EXCERPTED DATA »
::::::::::
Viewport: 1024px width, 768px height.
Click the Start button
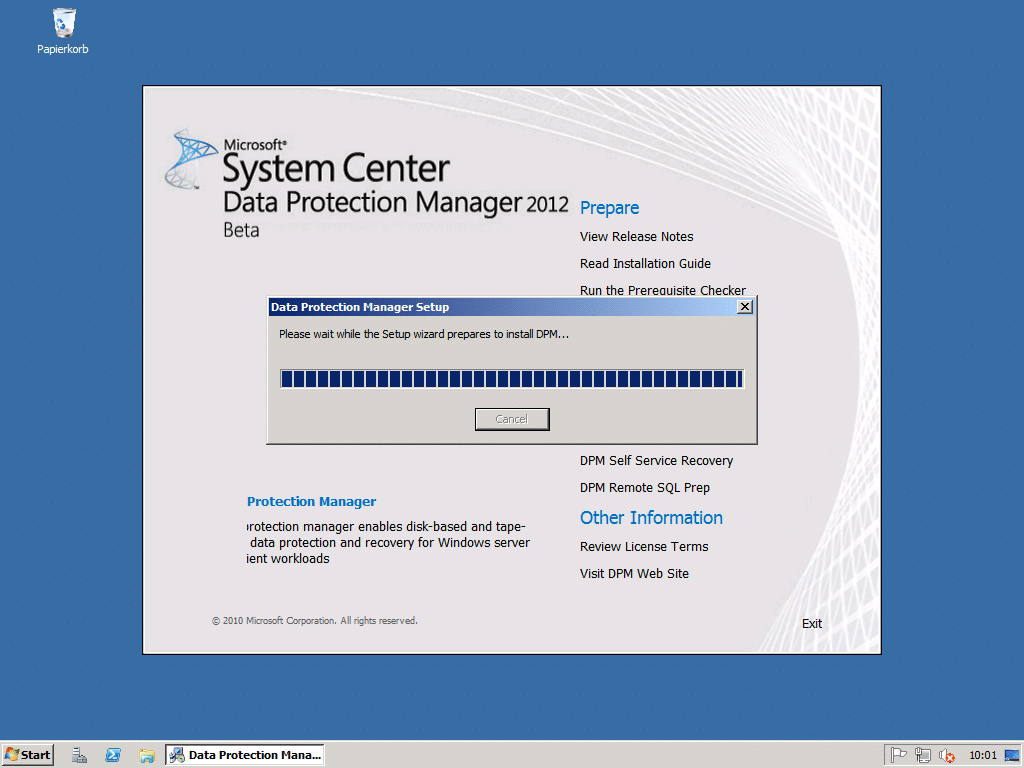[x=28, y=755]
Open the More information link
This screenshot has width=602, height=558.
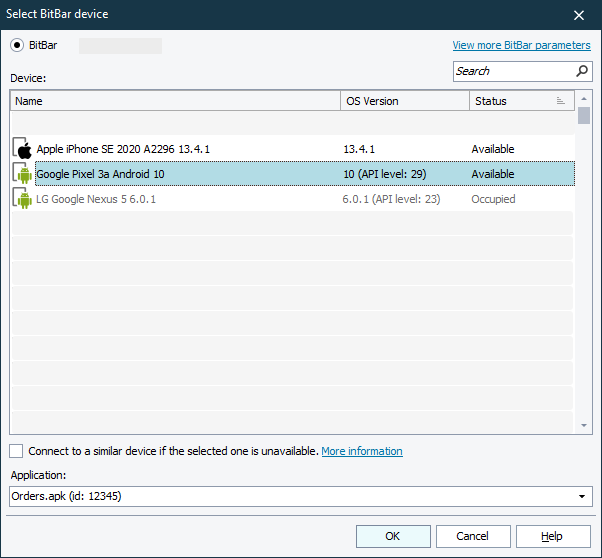[x=362, y=451]
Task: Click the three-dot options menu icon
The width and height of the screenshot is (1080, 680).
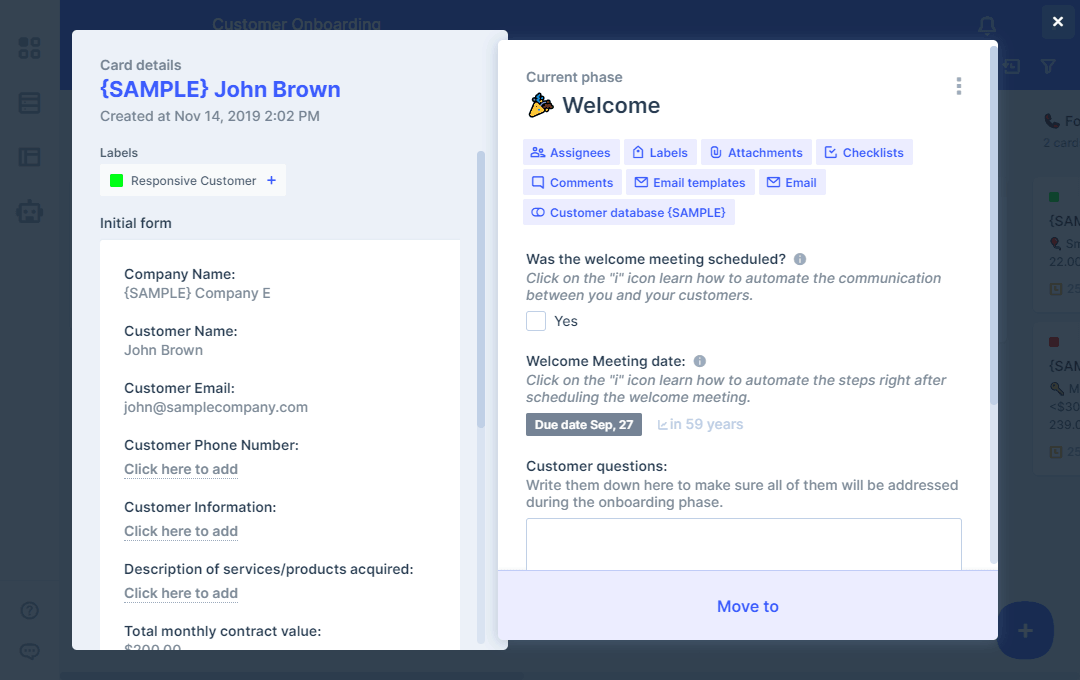Action: point(958,86)
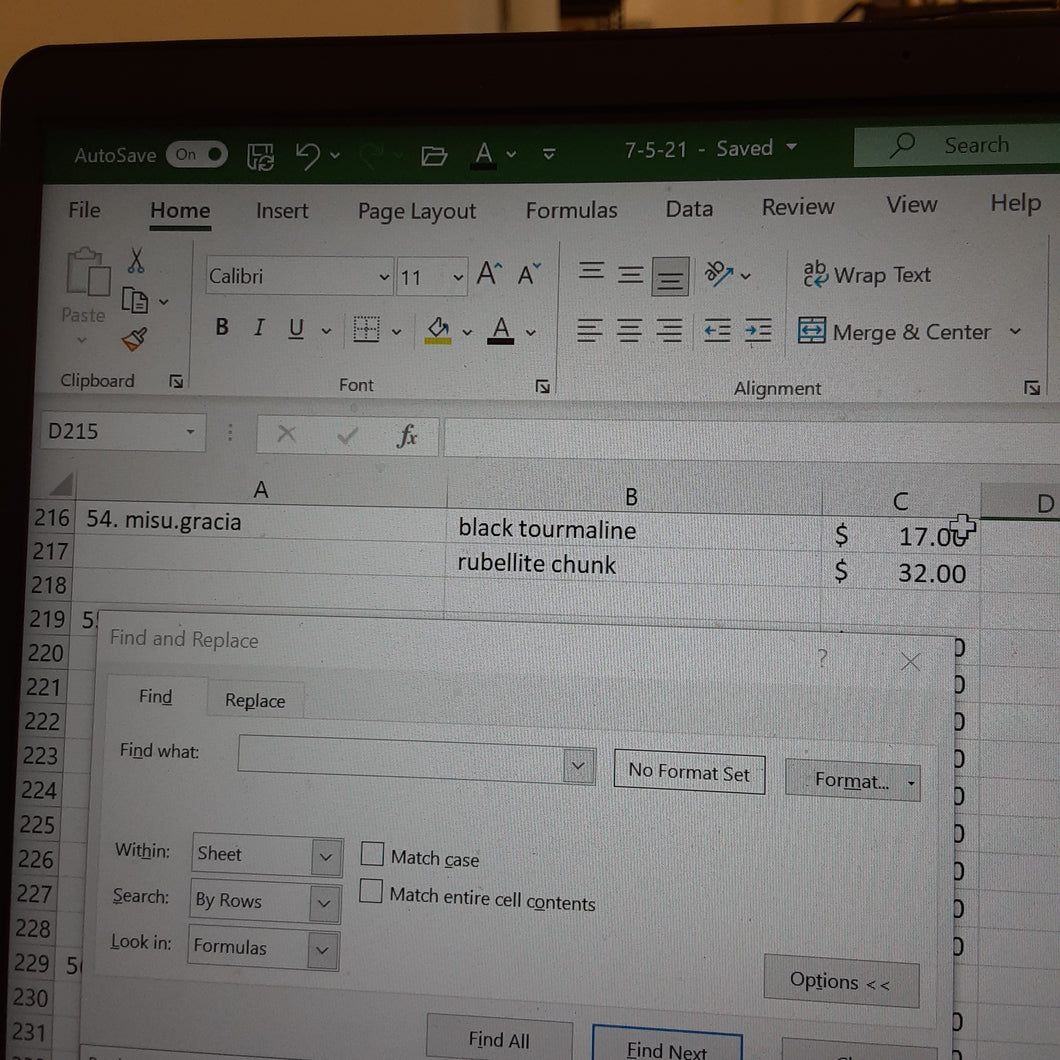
::::::::::
DESCRIPTION OF THE TASK » Please restate word for word each line from the one containing "Task: Click the three-dot options menu icon" to the end of the data above, without the pictures.

RESPONSE TO THIS EXERCISE »
Task: Click the three-dot options menu icon
The width and height of the screenshot is (1080, 680).
Action: point(958,86)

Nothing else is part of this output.